Chair Jim Grant asked Lt. Napoleon Salais, commander of the Arrowhead CHP office, if there are incident reports as well as accident reports. “If we get a report of a truck blocking the road,” Lt. Salais said, “we wouldn’t take a report but would respond and it would be documented on our dispatch log. We’d be happy to help Caltrans with data.”
Grant also asked Lt Craig Harris of the Twin Peaks Sheriff’s Station if the sheriff has reports that would cover this. “We typically get a report from the CHP,” Harris said.
Kim said he would get contact information for the CHP.
Highway 18 traffic switches
The traffic switches on Highway 18 will be in place for two to three months, Harlin said, while crews do the culvert repairs and replacements. “Things are ahead of schedule and going well,” she said.

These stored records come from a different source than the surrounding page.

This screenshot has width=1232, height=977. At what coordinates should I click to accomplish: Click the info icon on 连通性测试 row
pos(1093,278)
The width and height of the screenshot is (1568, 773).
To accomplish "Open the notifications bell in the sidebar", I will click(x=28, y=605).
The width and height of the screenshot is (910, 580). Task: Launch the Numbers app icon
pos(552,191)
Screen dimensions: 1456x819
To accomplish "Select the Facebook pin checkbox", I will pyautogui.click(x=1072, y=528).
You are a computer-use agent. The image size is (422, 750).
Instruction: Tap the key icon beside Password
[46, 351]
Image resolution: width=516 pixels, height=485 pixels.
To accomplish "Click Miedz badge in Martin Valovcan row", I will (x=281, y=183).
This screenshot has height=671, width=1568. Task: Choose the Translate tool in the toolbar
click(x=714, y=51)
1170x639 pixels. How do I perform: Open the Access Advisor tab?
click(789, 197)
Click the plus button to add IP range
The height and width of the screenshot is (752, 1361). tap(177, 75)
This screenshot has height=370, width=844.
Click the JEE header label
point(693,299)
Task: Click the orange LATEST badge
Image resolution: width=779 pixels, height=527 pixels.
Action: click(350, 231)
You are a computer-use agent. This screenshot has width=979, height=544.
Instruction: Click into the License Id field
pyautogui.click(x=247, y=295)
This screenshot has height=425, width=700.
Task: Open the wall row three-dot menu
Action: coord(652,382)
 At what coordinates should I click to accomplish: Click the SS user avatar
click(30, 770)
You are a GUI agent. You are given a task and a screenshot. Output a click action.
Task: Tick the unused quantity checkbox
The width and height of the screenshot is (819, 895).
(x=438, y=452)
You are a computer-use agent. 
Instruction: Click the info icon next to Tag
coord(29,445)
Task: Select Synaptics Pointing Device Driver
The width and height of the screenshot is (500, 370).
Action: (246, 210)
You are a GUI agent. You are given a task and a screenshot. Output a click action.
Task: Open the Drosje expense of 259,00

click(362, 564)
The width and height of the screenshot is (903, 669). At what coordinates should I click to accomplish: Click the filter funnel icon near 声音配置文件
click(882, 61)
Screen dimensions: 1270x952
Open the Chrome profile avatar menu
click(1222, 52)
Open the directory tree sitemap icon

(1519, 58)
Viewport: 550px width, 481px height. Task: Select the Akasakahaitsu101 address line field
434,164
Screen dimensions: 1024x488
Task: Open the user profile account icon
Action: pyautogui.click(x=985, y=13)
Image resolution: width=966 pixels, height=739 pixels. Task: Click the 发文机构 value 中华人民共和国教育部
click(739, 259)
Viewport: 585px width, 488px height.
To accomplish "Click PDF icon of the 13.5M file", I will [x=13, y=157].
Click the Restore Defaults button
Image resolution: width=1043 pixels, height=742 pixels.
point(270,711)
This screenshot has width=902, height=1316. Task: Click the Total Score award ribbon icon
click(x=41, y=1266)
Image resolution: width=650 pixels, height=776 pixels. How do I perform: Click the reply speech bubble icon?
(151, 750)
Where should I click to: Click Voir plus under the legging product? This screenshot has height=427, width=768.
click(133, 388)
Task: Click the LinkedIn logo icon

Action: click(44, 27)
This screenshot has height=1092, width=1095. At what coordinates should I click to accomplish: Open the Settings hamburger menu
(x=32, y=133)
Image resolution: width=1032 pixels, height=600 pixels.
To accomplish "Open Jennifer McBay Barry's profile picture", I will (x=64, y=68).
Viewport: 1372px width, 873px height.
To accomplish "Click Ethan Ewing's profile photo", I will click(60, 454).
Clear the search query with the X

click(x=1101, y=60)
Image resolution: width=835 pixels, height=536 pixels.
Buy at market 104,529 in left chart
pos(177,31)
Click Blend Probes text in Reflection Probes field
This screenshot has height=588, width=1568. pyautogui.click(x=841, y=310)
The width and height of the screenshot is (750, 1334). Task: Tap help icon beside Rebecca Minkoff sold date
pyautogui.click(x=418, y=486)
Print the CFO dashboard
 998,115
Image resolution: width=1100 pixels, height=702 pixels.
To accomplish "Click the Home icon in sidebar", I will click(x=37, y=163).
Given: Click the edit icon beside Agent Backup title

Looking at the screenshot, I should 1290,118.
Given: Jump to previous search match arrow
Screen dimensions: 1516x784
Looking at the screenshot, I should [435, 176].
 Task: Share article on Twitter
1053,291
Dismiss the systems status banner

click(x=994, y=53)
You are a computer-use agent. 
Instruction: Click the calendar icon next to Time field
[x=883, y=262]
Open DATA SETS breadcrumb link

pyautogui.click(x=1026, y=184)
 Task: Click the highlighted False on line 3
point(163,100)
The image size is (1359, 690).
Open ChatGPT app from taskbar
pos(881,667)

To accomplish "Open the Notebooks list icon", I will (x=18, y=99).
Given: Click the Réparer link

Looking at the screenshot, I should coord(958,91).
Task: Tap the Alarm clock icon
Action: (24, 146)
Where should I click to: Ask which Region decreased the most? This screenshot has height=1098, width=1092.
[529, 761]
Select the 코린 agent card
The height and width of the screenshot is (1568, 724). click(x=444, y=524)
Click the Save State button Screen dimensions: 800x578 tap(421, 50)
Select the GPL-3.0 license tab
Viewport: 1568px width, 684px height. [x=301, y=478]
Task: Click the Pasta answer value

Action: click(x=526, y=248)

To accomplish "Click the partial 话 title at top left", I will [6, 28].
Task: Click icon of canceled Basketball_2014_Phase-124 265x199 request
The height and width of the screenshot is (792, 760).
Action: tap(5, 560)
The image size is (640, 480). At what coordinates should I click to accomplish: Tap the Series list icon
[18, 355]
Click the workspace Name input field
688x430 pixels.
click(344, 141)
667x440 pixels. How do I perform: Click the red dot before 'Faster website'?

As for the signage left in place where the traffic signal was installed by Old Waterman Canyon, Harlin said there is a part needed to complete the work. The contractor has been asked to cover the signs but those covers keep getting stolen, Harlin said.
Highway 173 hospital project
This project is still in the same phase, Harlin said. The Lake Arrowhead Community Services District is doing their work. Once they finish, the contractor can resume their work.
The plan is to finish the hospital side of the project before winter, then work on the marina side, Harlin said.
Dr. Hugh Bialecki pointed out to Harlin that there are a number of areas on Highway 18 where the weeds have grown up above the center divider. It’s a potential visual obstruction, he noted. Harlin said she would notify the maintenance crew that it needs attention. “I’ll ask them to make it a priority.”
As Harlin’s presentation ended, she told the MAC, “I appreciate your questions. I know it’s not always easy to understand the bureaucracy.”